---------- Data to use ----------
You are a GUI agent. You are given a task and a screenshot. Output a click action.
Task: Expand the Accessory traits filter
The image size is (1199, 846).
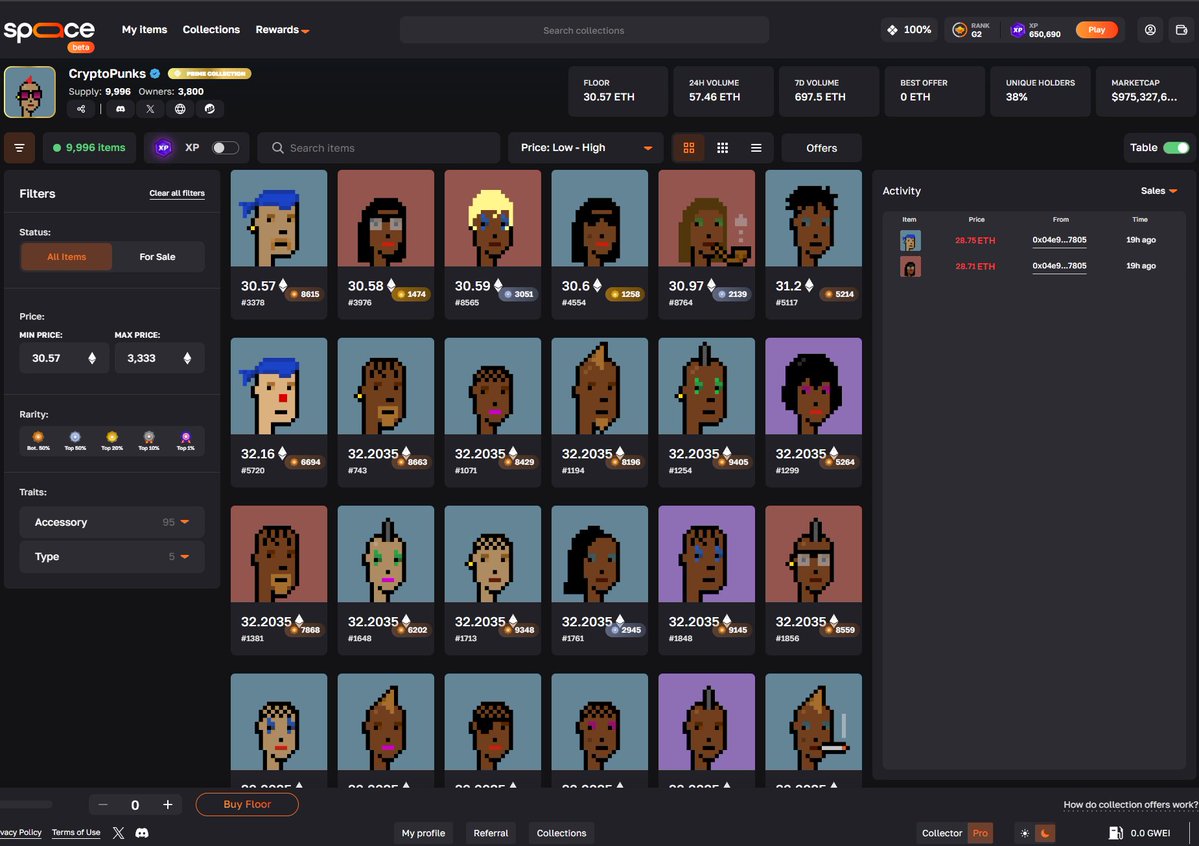111,521
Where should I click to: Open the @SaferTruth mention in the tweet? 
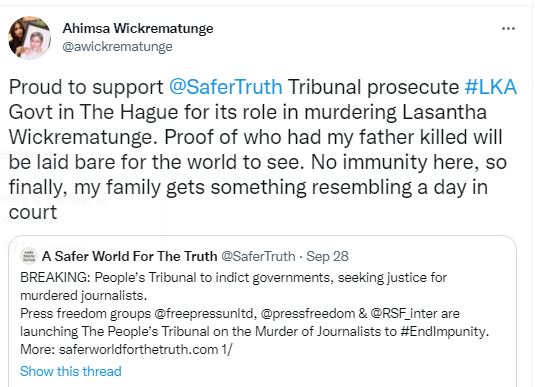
----------
▶ Exercise objective:
Could you write out all the rows above again, changing "click" to "tap" everywhere and keeping everything else the same, but without the pictures?

▶ Complete answer:
You are a GUI agent. You are given a task and a screenshot. Output a tap action.
Task: Expand the Accessory traits filter
The image size is (1199, 846).
111,521
Where should I tap to: Open the @SaferTruth mention in the tweet? 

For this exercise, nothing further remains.